WORK REQUIRED: Find every line below that contains the word "back" and copy each one. Uppercase and lowercase count as different.

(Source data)
▬▬▬▬▬▬▬▬▬▬

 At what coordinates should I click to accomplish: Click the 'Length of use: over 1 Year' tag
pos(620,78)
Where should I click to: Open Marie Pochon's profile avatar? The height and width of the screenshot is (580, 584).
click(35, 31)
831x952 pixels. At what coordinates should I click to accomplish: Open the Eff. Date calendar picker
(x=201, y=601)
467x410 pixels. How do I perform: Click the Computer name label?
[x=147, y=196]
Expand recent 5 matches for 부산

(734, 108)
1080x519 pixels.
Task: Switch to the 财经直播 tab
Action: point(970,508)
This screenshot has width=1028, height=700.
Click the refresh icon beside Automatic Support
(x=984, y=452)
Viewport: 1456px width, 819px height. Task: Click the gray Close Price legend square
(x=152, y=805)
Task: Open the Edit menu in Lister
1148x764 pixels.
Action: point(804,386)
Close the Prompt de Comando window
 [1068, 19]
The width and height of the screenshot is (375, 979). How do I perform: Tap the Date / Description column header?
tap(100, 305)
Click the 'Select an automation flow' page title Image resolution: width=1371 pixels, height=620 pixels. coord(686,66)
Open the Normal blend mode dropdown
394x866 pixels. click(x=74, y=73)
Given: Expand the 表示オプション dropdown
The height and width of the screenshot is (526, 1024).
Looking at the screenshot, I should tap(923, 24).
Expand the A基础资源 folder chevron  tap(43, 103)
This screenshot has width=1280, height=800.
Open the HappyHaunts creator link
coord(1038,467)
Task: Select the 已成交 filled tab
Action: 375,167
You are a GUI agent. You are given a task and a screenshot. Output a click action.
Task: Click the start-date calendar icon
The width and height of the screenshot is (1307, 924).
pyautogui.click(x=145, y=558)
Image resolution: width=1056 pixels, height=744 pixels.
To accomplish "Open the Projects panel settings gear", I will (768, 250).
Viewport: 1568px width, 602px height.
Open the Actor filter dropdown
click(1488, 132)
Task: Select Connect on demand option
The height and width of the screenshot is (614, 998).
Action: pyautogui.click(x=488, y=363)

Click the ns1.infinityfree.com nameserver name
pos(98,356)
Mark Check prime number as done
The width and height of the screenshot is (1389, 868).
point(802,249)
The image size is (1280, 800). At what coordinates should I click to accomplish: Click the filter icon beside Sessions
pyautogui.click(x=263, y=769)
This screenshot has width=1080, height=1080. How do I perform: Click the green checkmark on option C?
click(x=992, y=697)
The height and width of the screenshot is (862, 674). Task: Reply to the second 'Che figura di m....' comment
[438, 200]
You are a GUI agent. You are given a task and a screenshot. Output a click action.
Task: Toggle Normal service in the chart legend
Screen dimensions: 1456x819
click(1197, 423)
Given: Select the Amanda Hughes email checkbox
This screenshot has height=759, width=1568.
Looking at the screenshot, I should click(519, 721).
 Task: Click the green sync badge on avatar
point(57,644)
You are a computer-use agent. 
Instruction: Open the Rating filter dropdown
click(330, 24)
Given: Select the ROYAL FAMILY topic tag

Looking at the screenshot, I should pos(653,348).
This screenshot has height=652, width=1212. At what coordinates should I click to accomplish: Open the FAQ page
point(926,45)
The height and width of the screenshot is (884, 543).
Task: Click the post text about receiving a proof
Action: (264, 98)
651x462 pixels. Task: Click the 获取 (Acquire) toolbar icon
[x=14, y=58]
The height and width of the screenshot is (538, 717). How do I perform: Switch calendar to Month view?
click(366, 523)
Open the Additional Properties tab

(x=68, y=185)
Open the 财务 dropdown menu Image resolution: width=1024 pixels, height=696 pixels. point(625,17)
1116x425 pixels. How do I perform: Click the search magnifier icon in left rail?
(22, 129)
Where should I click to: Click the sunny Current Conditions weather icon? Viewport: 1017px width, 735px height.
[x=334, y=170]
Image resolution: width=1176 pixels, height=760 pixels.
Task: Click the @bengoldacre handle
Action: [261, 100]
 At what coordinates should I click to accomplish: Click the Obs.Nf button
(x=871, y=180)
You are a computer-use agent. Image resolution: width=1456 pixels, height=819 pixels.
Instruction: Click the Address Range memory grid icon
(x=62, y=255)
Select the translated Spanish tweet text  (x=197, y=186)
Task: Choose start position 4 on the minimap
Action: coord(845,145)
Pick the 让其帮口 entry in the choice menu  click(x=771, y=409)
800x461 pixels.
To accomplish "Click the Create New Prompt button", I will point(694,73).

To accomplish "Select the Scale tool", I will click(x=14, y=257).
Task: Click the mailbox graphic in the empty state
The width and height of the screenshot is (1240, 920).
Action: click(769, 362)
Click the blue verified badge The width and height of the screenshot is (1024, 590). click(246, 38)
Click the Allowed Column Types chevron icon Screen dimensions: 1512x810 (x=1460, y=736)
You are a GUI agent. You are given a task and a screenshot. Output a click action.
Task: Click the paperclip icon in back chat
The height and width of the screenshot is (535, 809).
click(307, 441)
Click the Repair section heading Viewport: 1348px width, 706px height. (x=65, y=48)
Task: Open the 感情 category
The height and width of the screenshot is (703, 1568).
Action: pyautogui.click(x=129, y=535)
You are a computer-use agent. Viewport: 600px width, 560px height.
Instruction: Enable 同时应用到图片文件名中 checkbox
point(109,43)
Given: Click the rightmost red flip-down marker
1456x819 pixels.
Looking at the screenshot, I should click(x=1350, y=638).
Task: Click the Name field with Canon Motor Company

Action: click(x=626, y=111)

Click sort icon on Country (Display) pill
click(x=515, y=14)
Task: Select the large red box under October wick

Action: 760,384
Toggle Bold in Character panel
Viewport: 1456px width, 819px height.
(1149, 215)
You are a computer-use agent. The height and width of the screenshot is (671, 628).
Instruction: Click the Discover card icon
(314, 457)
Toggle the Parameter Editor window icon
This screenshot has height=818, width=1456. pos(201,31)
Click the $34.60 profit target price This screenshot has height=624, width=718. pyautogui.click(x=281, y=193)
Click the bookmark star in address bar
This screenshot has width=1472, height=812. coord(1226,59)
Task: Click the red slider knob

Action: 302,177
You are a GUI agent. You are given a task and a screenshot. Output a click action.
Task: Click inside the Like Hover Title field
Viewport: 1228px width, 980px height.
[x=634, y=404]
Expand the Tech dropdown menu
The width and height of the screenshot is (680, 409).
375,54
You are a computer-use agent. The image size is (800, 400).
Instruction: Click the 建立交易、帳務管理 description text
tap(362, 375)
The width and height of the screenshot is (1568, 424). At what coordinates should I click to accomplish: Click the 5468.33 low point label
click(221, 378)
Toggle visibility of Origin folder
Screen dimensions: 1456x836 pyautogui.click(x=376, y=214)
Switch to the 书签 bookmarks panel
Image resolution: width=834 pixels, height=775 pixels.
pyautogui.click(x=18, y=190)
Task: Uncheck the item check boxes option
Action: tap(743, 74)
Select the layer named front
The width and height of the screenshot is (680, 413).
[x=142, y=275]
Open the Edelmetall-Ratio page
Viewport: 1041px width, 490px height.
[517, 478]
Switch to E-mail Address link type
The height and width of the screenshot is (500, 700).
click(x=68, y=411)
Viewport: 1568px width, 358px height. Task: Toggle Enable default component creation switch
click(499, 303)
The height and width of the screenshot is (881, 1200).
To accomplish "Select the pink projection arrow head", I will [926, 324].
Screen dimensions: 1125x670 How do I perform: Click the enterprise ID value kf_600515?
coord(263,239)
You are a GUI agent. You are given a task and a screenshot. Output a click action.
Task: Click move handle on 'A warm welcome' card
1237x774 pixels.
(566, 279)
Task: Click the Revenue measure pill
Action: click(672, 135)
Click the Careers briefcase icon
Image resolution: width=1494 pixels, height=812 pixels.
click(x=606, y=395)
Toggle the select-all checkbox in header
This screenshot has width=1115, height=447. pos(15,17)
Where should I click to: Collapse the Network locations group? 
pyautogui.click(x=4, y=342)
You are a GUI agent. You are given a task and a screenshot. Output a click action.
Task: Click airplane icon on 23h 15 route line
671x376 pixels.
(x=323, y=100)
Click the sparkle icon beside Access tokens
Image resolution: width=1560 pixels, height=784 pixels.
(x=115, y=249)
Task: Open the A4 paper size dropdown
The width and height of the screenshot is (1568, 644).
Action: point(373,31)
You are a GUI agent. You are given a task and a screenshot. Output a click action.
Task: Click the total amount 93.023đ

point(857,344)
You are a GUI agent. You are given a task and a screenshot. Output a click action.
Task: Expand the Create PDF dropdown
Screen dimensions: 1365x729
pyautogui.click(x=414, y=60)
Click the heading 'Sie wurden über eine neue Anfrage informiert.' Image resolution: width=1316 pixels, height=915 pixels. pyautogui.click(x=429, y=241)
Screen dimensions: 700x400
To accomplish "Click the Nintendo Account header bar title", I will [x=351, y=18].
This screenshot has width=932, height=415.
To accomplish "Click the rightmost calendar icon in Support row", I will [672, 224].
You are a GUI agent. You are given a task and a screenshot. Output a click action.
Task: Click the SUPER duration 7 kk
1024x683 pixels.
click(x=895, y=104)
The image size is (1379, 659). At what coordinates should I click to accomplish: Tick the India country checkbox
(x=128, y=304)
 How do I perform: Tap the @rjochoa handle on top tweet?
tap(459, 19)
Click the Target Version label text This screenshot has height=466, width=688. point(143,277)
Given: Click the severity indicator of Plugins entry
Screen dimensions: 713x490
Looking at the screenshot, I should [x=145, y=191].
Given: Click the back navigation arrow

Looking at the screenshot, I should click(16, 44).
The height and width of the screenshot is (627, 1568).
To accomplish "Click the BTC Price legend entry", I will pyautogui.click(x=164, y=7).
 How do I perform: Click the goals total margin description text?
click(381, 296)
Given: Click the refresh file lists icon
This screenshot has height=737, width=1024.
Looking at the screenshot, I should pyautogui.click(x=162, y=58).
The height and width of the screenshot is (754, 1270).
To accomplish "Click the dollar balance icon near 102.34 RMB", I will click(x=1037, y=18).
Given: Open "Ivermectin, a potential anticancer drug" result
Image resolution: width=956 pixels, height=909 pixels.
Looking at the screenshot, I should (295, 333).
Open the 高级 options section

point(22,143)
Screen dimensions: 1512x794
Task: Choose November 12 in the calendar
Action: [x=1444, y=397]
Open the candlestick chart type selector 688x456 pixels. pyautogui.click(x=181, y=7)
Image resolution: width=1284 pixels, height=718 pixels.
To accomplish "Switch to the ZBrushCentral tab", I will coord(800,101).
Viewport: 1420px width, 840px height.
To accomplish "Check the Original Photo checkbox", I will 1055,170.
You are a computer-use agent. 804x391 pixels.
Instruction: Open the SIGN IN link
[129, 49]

▬▬▬▬▬▬▬▬▬▬

RESULT OF THIS TASK:
Task: Click the paperclip icon in back chat
Given: Click the back navigation arrow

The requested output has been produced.